Stumbled upon this. Its a bit dated (from early this year).

http://www.care2.com/greenliving/mea...declining.html

Per person meat, poultry and fish consumption reached its maximum in 2004 at 237.5 pounds, and is now down to 224 pounds. (They say 2004 was the peak year in popularity for high protein diets such as Atkins.)
Doesn't seem like too much to me (i assume its per year), but i guess 13.5 pounds adds up across the whole nation. I will think of it as a bit of good news, and hope that the trend keeps decreasing not increasing.

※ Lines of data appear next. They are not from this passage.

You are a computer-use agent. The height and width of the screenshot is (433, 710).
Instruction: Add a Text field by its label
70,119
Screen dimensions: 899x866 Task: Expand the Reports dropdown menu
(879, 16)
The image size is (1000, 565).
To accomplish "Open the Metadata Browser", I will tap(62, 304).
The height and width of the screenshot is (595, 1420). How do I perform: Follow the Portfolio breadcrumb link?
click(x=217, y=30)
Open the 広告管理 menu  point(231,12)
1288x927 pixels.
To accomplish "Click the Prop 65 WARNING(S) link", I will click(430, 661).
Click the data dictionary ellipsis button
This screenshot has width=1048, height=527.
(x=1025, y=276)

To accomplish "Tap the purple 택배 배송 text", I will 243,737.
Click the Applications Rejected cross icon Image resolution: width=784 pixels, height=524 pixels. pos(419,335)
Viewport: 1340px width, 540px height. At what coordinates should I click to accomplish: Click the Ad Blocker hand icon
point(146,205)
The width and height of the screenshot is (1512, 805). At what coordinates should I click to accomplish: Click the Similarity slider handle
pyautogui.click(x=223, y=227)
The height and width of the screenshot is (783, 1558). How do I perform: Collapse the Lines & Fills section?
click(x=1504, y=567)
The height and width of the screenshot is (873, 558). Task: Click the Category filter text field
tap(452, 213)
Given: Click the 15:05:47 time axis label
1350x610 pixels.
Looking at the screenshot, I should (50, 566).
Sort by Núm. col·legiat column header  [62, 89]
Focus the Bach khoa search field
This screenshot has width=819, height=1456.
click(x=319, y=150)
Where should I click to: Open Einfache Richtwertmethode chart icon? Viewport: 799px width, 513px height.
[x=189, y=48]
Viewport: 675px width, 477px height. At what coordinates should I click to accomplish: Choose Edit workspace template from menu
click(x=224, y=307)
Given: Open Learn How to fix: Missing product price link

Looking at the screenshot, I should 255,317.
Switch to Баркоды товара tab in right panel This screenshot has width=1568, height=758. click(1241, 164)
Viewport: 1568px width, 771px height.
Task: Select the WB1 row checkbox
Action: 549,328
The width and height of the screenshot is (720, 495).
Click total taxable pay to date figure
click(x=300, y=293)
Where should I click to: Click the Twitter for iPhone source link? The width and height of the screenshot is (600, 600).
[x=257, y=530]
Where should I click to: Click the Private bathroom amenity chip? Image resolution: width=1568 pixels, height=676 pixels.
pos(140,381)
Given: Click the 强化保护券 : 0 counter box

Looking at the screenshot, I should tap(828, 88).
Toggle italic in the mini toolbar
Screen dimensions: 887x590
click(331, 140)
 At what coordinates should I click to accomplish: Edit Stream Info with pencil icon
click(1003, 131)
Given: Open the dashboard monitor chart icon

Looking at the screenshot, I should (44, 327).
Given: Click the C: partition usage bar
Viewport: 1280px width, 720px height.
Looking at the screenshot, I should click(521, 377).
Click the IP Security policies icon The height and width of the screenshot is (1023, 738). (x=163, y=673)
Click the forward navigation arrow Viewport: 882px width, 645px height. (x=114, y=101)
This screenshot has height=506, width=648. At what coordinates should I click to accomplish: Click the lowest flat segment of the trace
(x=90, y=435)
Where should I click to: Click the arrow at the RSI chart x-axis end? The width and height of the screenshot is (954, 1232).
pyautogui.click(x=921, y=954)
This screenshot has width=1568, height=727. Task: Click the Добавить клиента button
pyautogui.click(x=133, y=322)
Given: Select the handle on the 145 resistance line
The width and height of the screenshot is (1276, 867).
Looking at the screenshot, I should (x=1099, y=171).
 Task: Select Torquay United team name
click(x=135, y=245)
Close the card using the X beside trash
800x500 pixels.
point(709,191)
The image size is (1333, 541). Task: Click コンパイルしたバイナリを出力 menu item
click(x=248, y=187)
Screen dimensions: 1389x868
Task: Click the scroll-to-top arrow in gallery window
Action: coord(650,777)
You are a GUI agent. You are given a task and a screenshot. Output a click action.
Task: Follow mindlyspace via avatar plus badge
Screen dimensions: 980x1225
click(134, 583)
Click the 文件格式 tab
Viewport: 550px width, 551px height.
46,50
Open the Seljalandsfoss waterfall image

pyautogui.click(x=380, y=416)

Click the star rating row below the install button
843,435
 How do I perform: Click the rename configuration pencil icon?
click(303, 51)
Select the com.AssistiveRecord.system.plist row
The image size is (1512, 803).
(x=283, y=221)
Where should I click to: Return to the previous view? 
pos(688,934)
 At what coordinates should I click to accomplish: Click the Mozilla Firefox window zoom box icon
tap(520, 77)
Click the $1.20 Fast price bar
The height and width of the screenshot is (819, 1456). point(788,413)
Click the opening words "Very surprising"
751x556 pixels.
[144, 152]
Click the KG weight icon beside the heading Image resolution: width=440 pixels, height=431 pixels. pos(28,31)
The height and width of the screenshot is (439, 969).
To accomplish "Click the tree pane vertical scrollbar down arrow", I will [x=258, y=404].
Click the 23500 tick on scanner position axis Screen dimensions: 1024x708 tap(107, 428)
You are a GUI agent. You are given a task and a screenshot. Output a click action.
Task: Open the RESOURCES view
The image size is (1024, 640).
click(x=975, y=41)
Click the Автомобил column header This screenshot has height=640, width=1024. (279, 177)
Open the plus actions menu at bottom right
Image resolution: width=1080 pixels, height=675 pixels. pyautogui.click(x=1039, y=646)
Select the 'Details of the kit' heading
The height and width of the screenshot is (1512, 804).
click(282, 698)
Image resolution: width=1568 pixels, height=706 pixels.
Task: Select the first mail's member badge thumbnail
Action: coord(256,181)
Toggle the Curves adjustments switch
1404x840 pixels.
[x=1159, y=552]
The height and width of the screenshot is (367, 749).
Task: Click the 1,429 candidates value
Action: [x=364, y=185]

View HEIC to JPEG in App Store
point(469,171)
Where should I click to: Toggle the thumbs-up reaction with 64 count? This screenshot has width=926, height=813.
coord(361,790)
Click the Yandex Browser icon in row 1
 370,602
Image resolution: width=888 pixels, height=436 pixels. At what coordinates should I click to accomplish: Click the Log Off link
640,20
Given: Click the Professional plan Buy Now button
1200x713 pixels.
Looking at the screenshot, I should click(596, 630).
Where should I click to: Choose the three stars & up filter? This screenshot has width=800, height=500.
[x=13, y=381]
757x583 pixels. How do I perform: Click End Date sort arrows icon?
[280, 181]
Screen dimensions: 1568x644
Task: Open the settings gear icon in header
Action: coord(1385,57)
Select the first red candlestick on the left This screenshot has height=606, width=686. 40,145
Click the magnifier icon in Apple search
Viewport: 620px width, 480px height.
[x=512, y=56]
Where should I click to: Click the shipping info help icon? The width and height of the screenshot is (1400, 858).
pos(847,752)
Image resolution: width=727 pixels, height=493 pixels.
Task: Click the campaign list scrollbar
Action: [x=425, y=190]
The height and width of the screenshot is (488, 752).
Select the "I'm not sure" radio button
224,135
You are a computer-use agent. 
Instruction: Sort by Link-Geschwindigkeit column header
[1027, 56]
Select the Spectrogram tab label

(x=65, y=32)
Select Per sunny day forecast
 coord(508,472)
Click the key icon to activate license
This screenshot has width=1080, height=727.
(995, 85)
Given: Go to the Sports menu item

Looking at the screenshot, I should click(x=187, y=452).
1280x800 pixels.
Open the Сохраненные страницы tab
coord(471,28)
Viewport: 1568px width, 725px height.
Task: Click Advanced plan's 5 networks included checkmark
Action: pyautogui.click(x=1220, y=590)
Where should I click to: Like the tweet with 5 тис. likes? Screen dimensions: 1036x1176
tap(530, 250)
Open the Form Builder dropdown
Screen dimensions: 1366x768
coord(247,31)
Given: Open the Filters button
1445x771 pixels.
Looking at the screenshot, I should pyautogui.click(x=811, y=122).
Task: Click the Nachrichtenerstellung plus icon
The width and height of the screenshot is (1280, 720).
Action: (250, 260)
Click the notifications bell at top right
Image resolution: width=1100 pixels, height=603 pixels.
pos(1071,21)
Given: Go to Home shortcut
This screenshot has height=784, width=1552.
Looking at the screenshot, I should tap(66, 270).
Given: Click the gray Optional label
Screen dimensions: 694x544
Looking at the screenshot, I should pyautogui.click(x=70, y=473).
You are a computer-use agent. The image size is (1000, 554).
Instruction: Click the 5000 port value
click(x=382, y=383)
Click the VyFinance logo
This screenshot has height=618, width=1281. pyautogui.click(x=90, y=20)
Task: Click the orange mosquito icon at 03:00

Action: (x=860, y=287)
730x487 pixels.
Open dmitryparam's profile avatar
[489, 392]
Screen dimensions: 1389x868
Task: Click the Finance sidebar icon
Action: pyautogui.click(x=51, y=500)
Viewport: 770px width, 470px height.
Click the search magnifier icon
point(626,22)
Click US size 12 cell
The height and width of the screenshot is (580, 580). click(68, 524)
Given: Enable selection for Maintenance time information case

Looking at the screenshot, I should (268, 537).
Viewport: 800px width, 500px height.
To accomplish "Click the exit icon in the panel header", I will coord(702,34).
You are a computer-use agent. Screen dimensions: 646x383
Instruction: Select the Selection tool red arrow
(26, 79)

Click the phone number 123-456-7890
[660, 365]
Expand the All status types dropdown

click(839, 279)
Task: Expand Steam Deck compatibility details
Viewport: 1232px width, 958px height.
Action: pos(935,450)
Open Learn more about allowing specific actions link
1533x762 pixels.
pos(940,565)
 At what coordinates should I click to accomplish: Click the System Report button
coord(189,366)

Here is what the author conjectures as to why:

One reason for the meat consumption decline is increasing grain prices, and they implicate government support for biofuels, which probably means ethanol. Corn grown for ethanol is used to feed livestock sometimes, but it typically is not used to feed people, as is commonly held, so growing it does not take food away from humans. Is is it truly biofuels that are making grain prices higher and reducing meat consumption?
Probably not as much as the global recession that affected many countries around the world. Also awareness of climate change – a global problem that is altering weather and habitats for wild animals and plants – must be changing attitudes.
Several other environmental devastations of meat eating are written about. Nothing about ethics, which is annoying... taking it out of the debate seems to me as if animals are still seen by many as cartesian machines of production that happen to be inefficient, basically phrasing it only in human terms.

Either way, it is possible that ethics are also a part of the decline too.